Many of our readers and well-traveled divers prefer
these days to rent some if not all of their gear at their
destination, hoping to avoid both outlandish baggage
charges and schlepping heavy bags. Of course,
Undercurrent readers are experienced and travel to reputable
destinations or on reputable liveaboards, but bad
rental gear is out there.
In January, New Zealand coroner, Brant Shortland,
after investigating the 2013 Vanuatu death of a Kiwi
physician diving the world-class wreck of the Coolidge,
put much of the blame for her death on faulty rental
gear. Shortland said "The equipment provided by
Aquamarine to Dr Osunsade was substandard. The air
in her dive cylinder, which had a high water content,
would have failed New Zealand standards, and the cylinder
contained foreign material, most likely from cleaning.
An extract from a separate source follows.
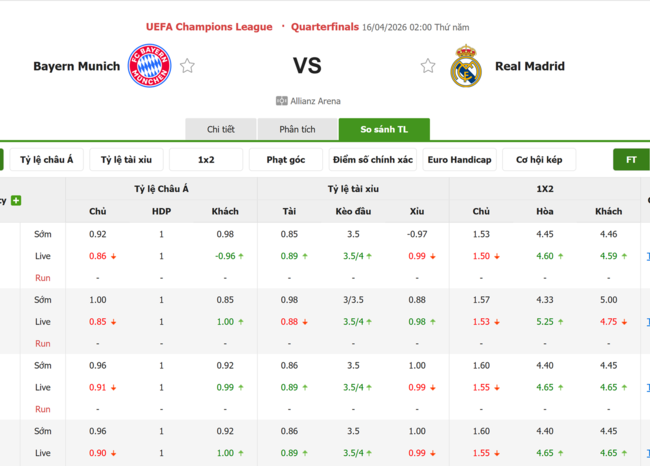Toggle the Real Madrid favorite star
This screenshot has width=650, height=466.
coord(428,66)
The cylinder valve may have been damaged and
[the cylinder] possibly overfilled. There were no records
of when it was last tested. Her regulator was in extremely
dire condition and should have been replaced. With
10kg of weights, she was over weighted and had dive
boots and fins that were too big. She would have been
working harder in the water and become more tired."
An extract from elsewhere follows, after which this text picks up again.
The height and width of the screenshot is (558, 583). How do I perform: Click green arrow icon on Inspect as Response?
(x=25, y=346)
"Osunsade wasn't experienced enough to know her
equipment wasn't safe," Shortland said.
In his defense, the Aquamarine owner said he had
bought the gear from an Australian dive company a year
earlier, and it had only been in use for two months; furthermore,
it had been in storage in Vanuatu's hot and
humid conditions for about ten months before police
examined it.
Coroner Shortland claimed that Dr. Osunsade's lack
of experience should have been clear to Aquamarine, as
would have been her ill-fitting equipment. However, it
was also reported that Osunsade had been diving nine
years, and this was her fourth dive on the Coolidge, which
seems like she had plenty of experience to know good
gear from bad.
What To Check When You Rent
The takeaway for us divers, whether experienced
or inexperienced, is if you are renting gear abroad,
you must examine it carefully before letting your life
depend upon it. While you can only make a perfunctory
exam, here are a few things you can do:
- Look for frayed hoses; if you have a pressure gauge,
make sure the needle is at zero when not pressurized.
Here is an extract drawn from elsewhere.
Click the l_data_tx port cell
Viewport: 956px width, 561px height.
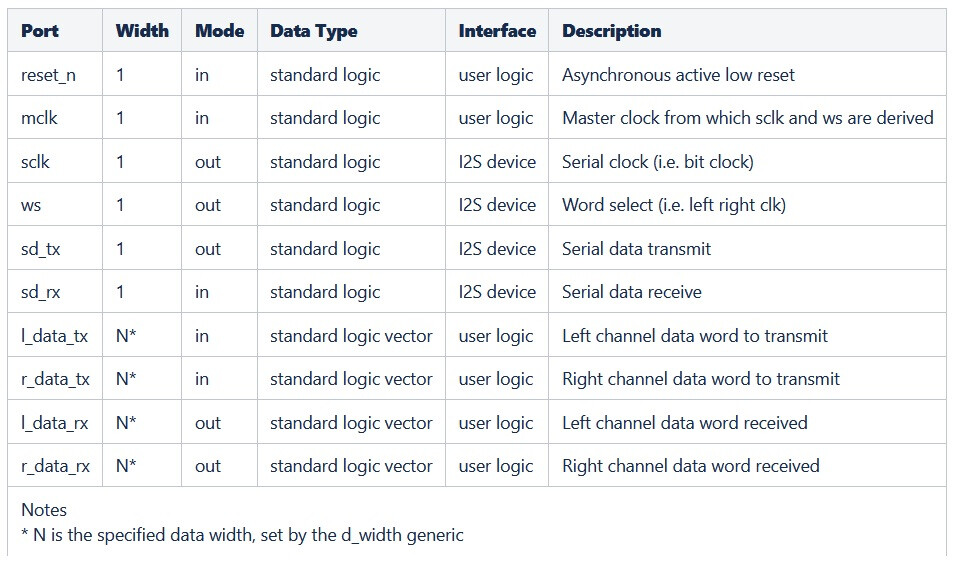click(x=54, y=336)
- Put the regulator on a tank, and with the valve
turned off, check that when you suck on it you meet
solid resistance; that should prove there are no
leaks. Make sure the mouthpiece has no holes.
- Fully inflate the BC, and then verify that the overexpansion
valves operate, and the BC holds the full
inflation.
- Shake your tank to hear if it rattles. The debris tube
may have fallen off the inside of the valve, or it
might be full of rust or aluminum oxide powder.
- As for a computer -- take your own.